Why do a plank instead of a crunch? Crunches only utilize the rectus abdominis, the large muscles that run down the front of the abdomen. And they also tend to ignore the hard-to-reach area below the belly button. Planks, meanwhile, engage not only the rectus abdominis, but also the transverse abdominis and the obliques, which all work together to flatten and tone the middle.
To do a plank, the only thing you need is enough room to be in a push-up position. Place your hands on the ground shoulder-width apart, then extend your legs back so your body makes a straight line and your hips aren’t dropping down. This will be the starting point for every exercise, but you can also lower down to your forearms at any time.

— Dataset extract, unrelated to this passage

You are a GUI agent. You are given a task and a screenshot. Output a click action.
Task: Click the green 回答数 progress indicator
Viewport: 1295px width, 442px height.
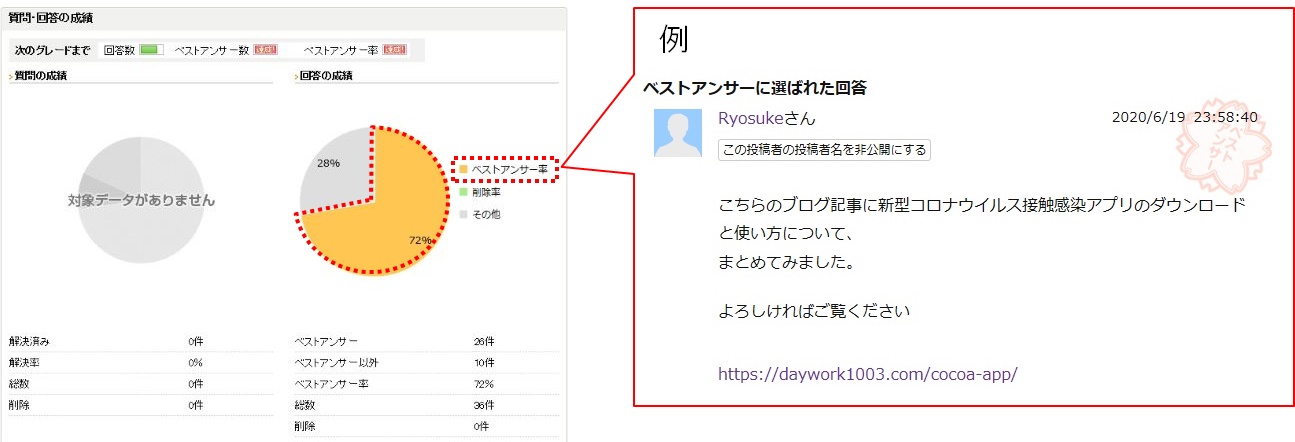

Don’t feel comfortable getting down on the ground? You can complete all the exercises by placing your hands on the edge of the counter and taking a big step back, so that your arms are straight and your body is in a straight line. Then if this starts to feel easy, you can move your hands to the edge of the sofa and assume the same position.
Your 5-Minute Flat Belly Plank Series
1) Straight Arm Hold – Come into a straight arm plank and hold for 30 seconds. Lower down and rest.
2) Single Knee Drops – Come into a straight arm plank. Drop your right knee towards the ground as far as you can without letting your hips drop, then straighten it back out. Repeat with the left. That’s one rep; do 10. Lower down and rest.
3) Double Knee Drops – Come into a straight arm plank. Drop both knees together towards the ground as far as you can without letting your hips drop, then straighten them back out. This movement will likely be smaller than the single knee drops. Do 10 reps. Lower down and rest.
4) Spidermans – Come into a straight arm plank. Lift your right foot up and bring your knee as close as you can to the outside of your elbow, then straighten it back out. Repeat with the left. That’s one rep; do 10. Lower down and rest.
5) Knees to Chest – Come into a straight arm plank. Lift up your right foot and pull your knee in as close to your chest as you can while keeping your back straight, then straighten it back out. Repeat with the left. That’s one rep; do 10. Lower down and rest.
6) Forearm Hold – Come into a plank on your forearms and hold for 30 seconds. Lower down and rest.
To start, try completing this routine once through at least 4 times a week. If it starts to get easier, you can add more days or do it twice through.